It's not rigid thinking at all .. It is an observation. Yeesh, I ain't that guy. Man, my family would laugh to hear you describe me that way! Ultimately I don't give a flyin crap how people do things. Seriously.

Quick background ONLY because it is relevant: I have been playing for close to 30 years... I at one time taught up to 75 private students weekly - for a period of years. Geez, I have probably worked with over 1000 students in that time. Not bragging or trumping or any weird thing... hard to say that without sounding braggy. Just saying, my comments are simply personal observations of this time spent. Many people struggle with these concepts ... most of them (in my opinion) struggle because they didn't pick things up in order. (i.e. Pretty hard to understand how chords are constructed if you don't know scales first.)

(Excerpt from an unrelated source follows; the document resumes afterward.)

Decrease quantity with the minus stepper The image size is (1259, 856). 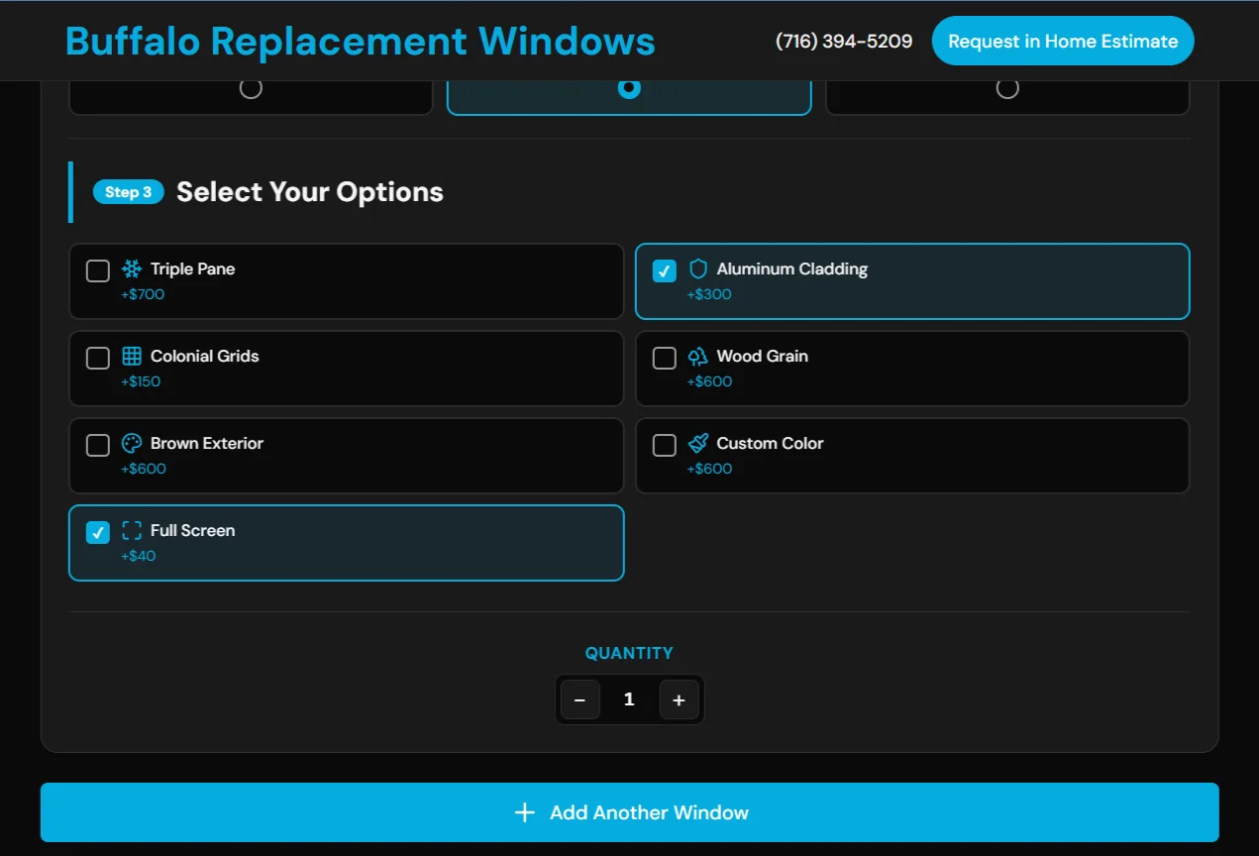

There will NEVER be one path for any two people... agreed 100%. No such thing as absolutes. But you CAN make some generalizations about what works - for the majority. Nobody is going to listen to me anyway! This is the internet ... isn't everyone right on here? : )


----------



## Greg Ellis

Grin, cool. Curious to know your thoughts on the Bm11 thing, couple of posts back.


----------



## jeremy_green

Greg Ellis said:


> Here's an example of my "when it's needed" approach.
> 
> Out of the blue, this morning, I thought "hey, I should learn that old Level 42 song 'It's Over'". So I dug up a chord chart this morning, laughed at it because it's full of awkward guitar positions (probably written on piano, Bb kinda gives it away), transposed it down a semi tone, and started thinking about how I might play the resultant chords. It's not crazy complicated or anything, but it's not Green Day either.
> 
> |Csus2| |Fadd9| |Gm| |Asus4 A|
> |Bm11| |Em7| |Asus2| |Csus2
> 
> Csus2 I'll probably use x30033, Fadd9 maybe xx3213, Gm just a barre chord at fret 3, Asus4 to A is familiar, also Em7. But Bm11? Hmmm.
> 
> Googled a few fingerings for Bm11 and started breaking down what they meant:
> 
> Bmajor scale is B C# D# E F# G# A#
> 
> Bm11 suggested I found were: x20200 or x20220 or x20230
> 
> And these translate as:
> xBDABE root-minor third-flat7-one-eleven
> xBDAC#E root-minor third-flat7-two-eleven
> xBDADE root-minor third-flat7-minor third-eleven
> 
> It's very curious to me that there's no five in any of these suggested fingers, especially when there's an obvious one to grab (F# at the 2nd fret low E string, if I'm not mistaken). Any thoughts as to why?


Sorry, didn't see this question.

it is likely because dropping an F# on the bottom would dominate the sound pulling it away from the B root. Bass notes really dominate a voicing and make things sound more like slash chords than inversions.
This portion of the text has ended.